Set task A:
Set down word for word the part of the South Boston novel essay from "How the Novel" down to "The Brothers Karamazov.".
Set task B:
Take the essay on how the South Boston novel began further, starting right after its last sentence.

Selection:

- - -

The Brothers Karamazov, Set in South Boston

How the Novel Began

The Chieftains of South Boston was born in a graduate seminar I took while earning my MFA at Columbia University, with a little help from Dostoevsky’s The Brothers Karamazov.

One seminar assignment was to sketch out a novel. Over the course of a few weeks, we were supposed to refine our concept so that we’d have some sort of structure to use if and when we chose to leap into the writing of a book-length work of fiction. A crutch, if you will, against the doubt and fear that grip a writer launching into the unknown.

I began with a set of characters from the world in which I grew up. They were mostly politicians, some from South Boston. The milieu was the 70s during the turbulent time of desegregation in the city, when I came of age. I ended up with life-based characters floating in an undefined soup of story.

Dostoevsky’s Structure

The professor leading the seminar made a very useful suggestion: Select a novel I admired and copy its structure. Use it as a way to organize my ideas and feelings around my milieu. I wouldn’t need to follow the structure for the entire novel, but rather use it as a point of departure to get my story off the ground. At some point in the writing, probably early on, the story would assume a life of its own and I could lose the crutch.

I’d recently read The Brothers Karamazov by Dostoevsky and was really gripped by it. The story is a family drama involving a cruel father, Fyodor Karamazov, and his three sons. The older brothers, passionate Dmitri and philosophical Ivan, hate their father. The youngest, Alyosha, is a novice monk who doesn’t share his siblings’ feelings. Instead, he tries to guide his father toward redemption and a spiritual path.

- - -

Extracted records:
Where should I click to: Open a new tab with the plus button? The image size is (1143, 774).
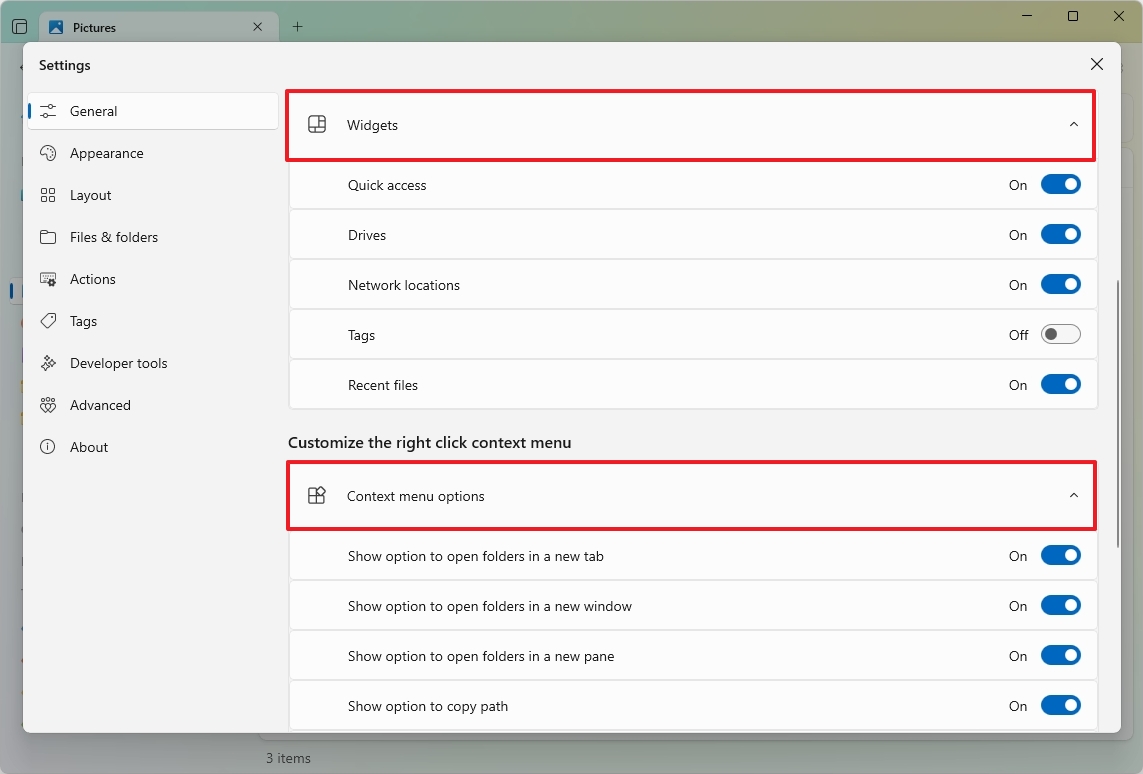[x=297, y=27]
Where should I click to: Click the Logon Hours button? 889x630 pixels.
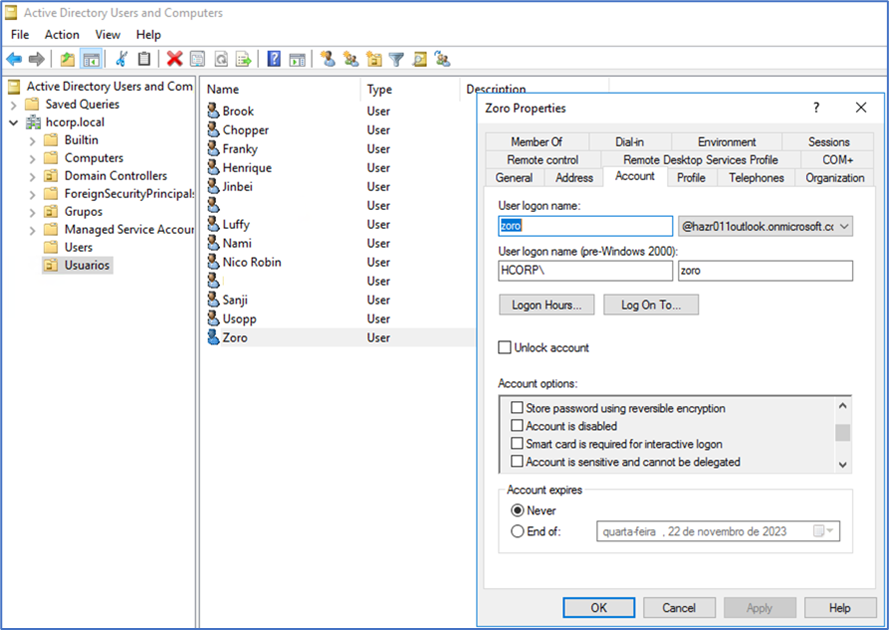tap(546, 305)
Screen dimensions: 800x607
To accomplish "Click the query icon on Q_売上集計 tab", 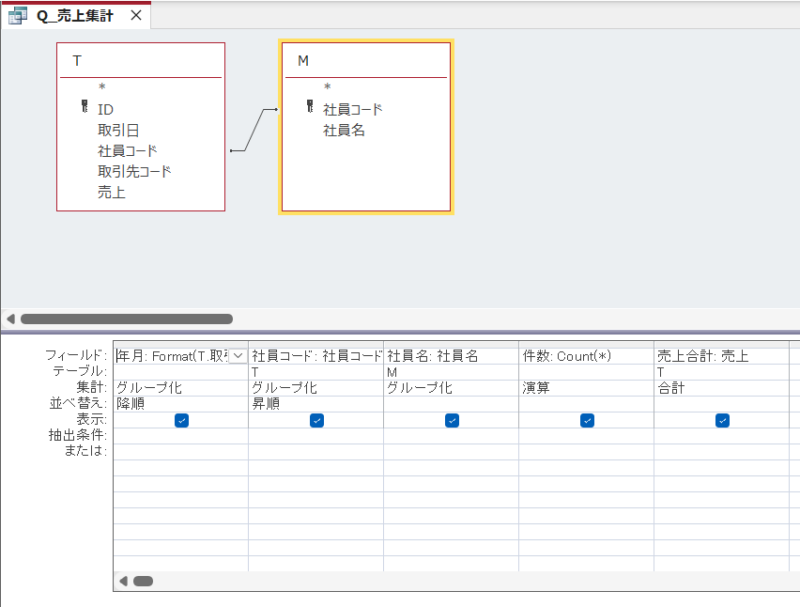I will click(18, 16).
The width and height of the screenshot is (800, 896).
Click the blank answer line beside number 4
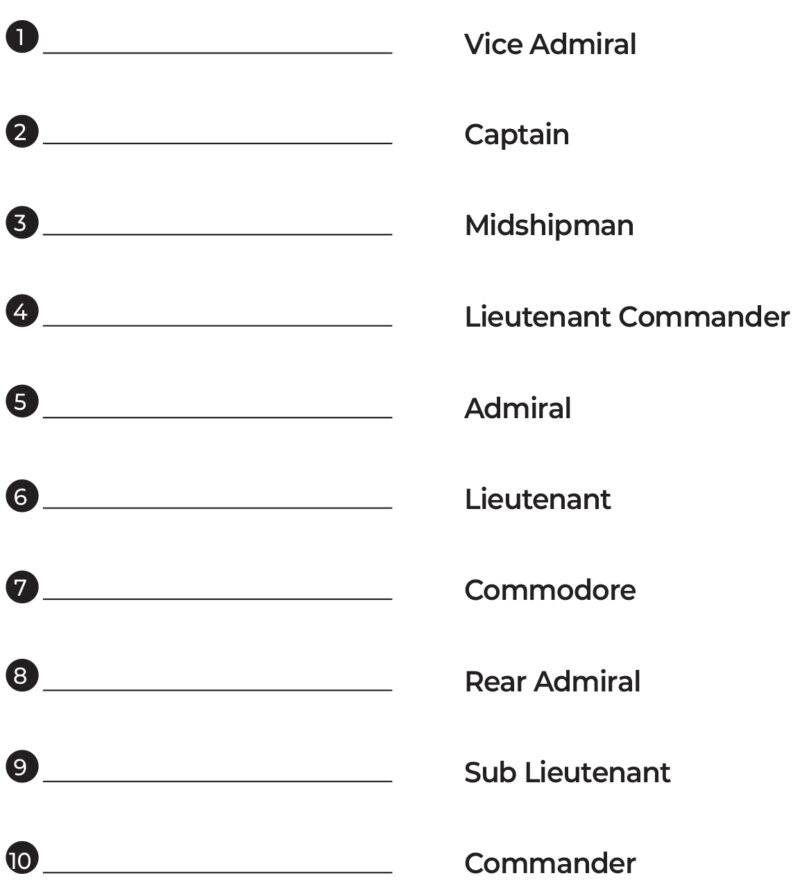[218, 326]
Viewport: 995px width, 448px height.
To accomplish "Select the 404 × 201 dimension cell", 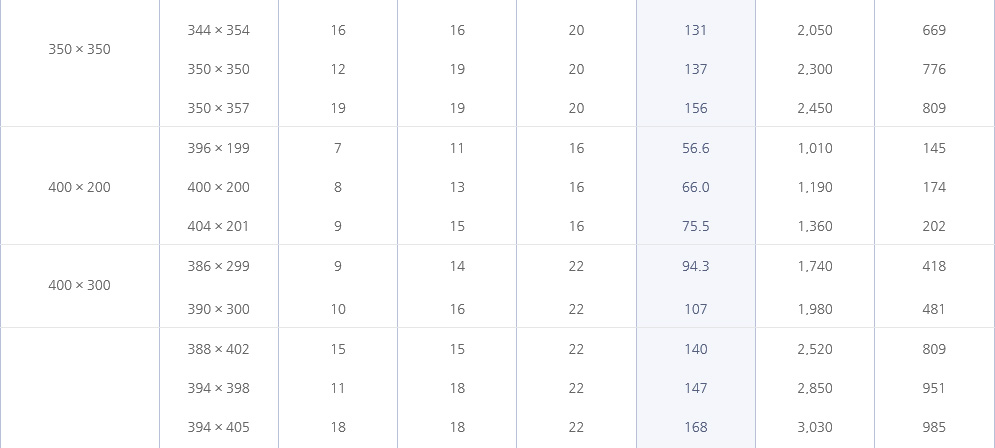I will 218,227.
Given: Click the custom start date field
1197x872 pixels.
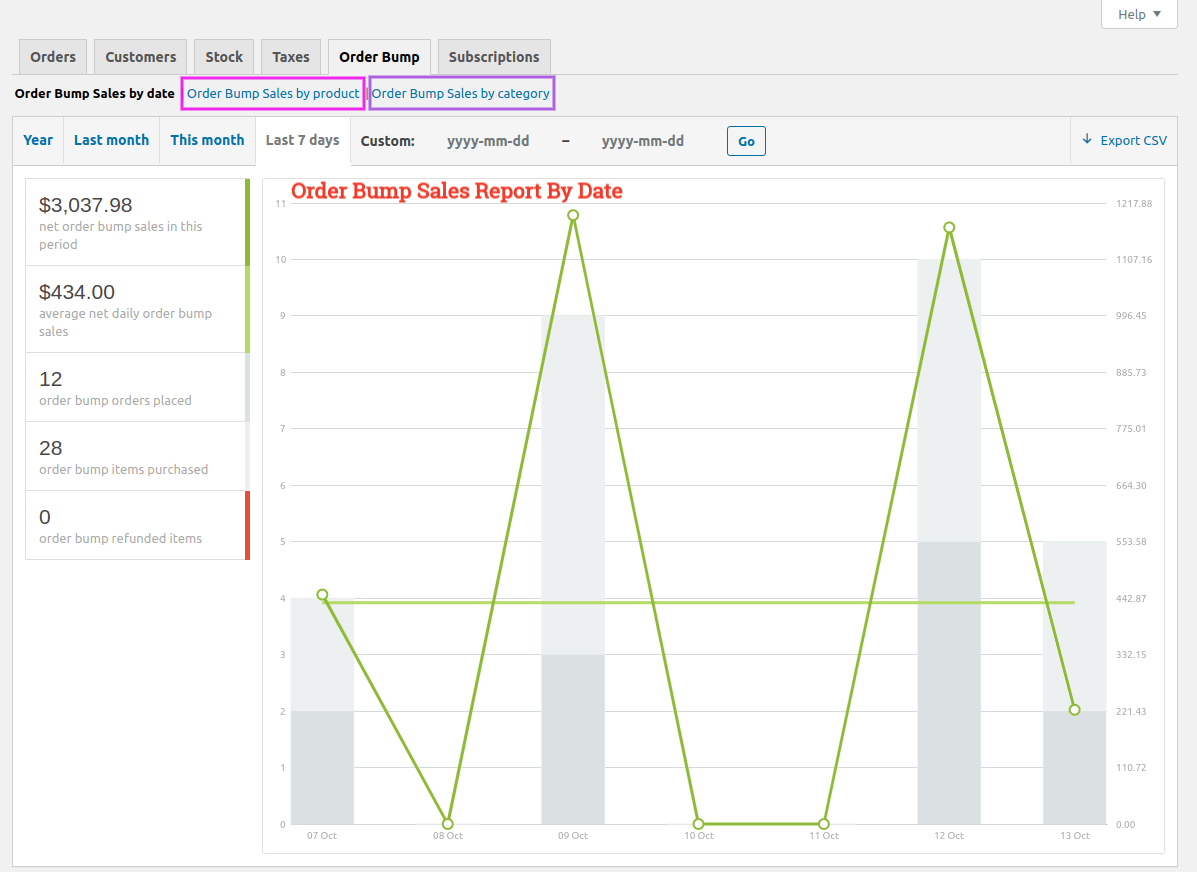Looking at the screenshot, I should 488,142.
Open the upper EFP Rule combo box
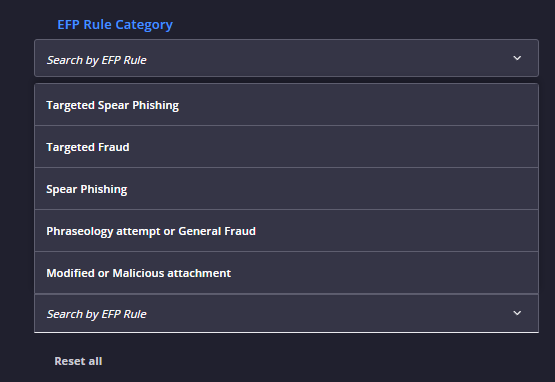Image resolution: width=555 pixels, height=382 pixels. click(x=286, y=58)
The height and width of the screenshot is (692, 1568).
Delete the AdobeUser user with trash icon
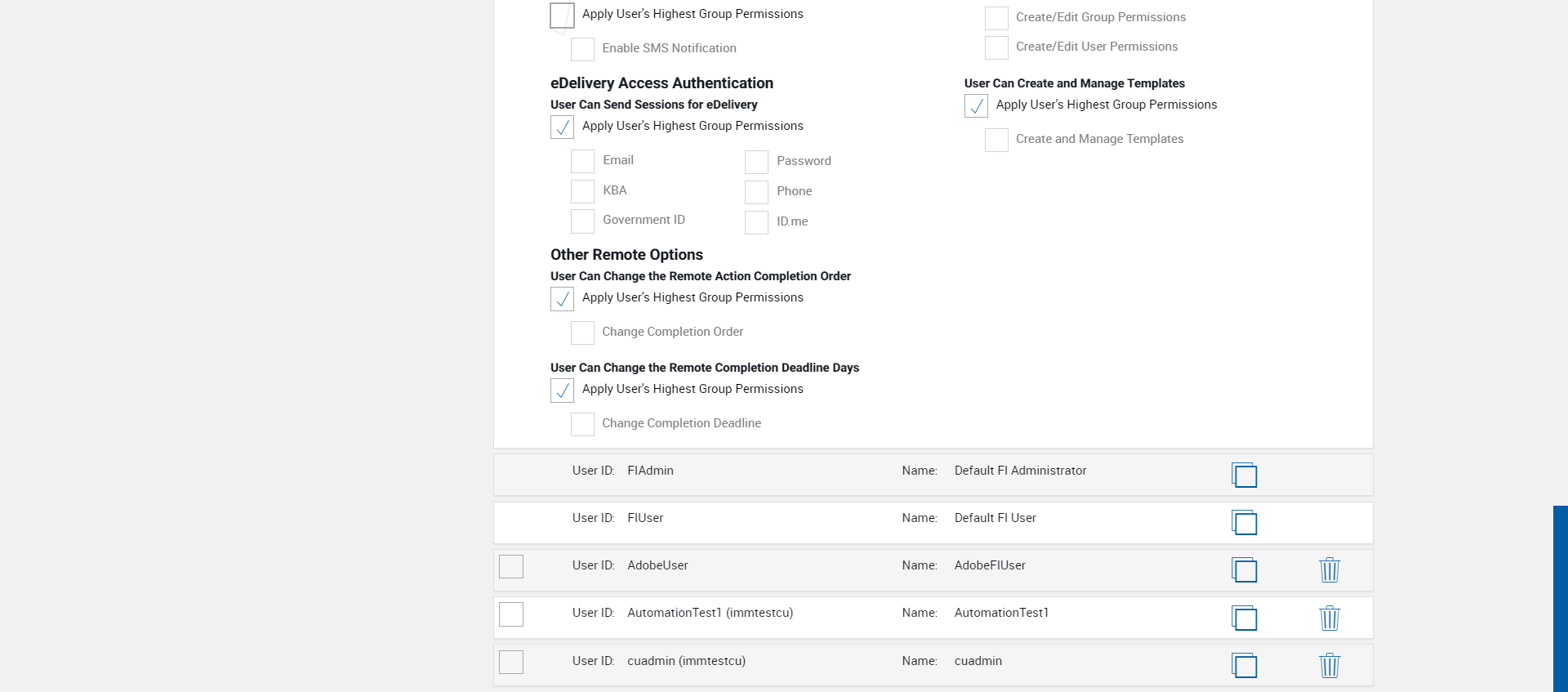(x=1330, y=569)
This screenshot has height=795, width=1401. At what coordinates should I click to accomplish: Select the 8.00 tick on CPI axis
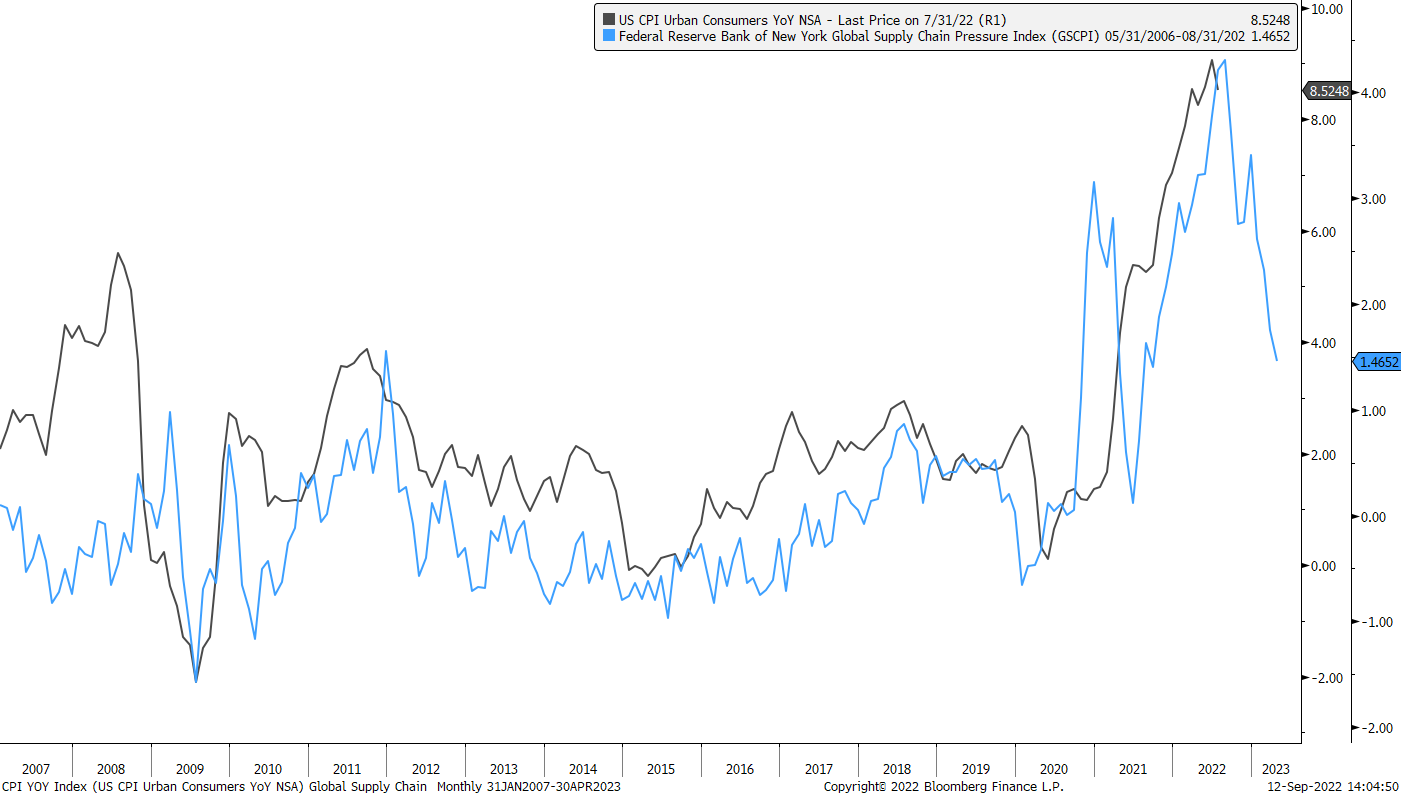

- - -

Result A:
How the Novel Began

The Chieftains of South Boston was born in a graduate seminar I took while earning my MFA at Columbia University, with a little help from Dostoevsky’s The Brothers Karamazov.

Result B:
There’s also a half-son, Smerdyakov, who has his own reasons for hating his father. When Fyodor is murdered, it appears that Dmitri is guilty. Ultimately, it’s revealed that Smerdyakov has committed the act.

The book covers for The Brothers Karamazov and The Chieftains of South Boston
Screenshot

The Brothers Karamazov Becomes The Brothers Mahoney

That’s the basic structure I took from The Brothers Karamazov. I lined up my main characters this way:

The Karamazov family would be the Mahoney family living in South Boston. The Dmitri character would be Francis Mahoney, head of the Irish mob. Ivan would be Jimmy Mahoney, the politician poised to become president of the state Senate. The two of them would be inspired by the famous South Boston siblings, Whitey Bulger and Billy Bulger.

Even as I began applying it to The Chieftains of South Boston, I found myself changing the structure in small ways. The biggest shift came with the third brother. Matthew Mahoney would not be like Alyosha. Instead, he would join his brothers in hating their father Salty Mahoney. The opening chapter would be from Matthew’s point of view (the second chapter would be from Francis’, and the third from Jimmy’s). The subsequent chapters would weave all three together.

Matthew Mahoney and Buzzy Driscoll

Matthew would be the most accessible character in the novel, the one through which the reader would experience the heart of the story. His brothers, on the other hand, would be larger than life. The reader wouldn’t have access to what schemes Francis and Jimmy were plotting in their respective worlds until events unfolded. With Matthew, the reader would know more than he does and would be aware of the traps he was about to step into. Again, this brings the reader closer to his perspective.

In The Brother Karamazov, the identity of Smerdyakov as the half-son is revealed early on. In The Chieftains of South Boston, the identity of Buzzy Driscoll as the half-son of Salty Mahoney is withheld until later in the book. It’s important that Matthew not know that Buzzy, his best friend from childhood, is his half-brother. Francis is aware of the fact, and Jimmy suspects it.

The murder of Salty Mahoney occurs at the end of the first chapter. All evidence points to Francis as the culprit. As with Dmitri, Francis is guilty of many things in his life as a mobster but not this particular crime.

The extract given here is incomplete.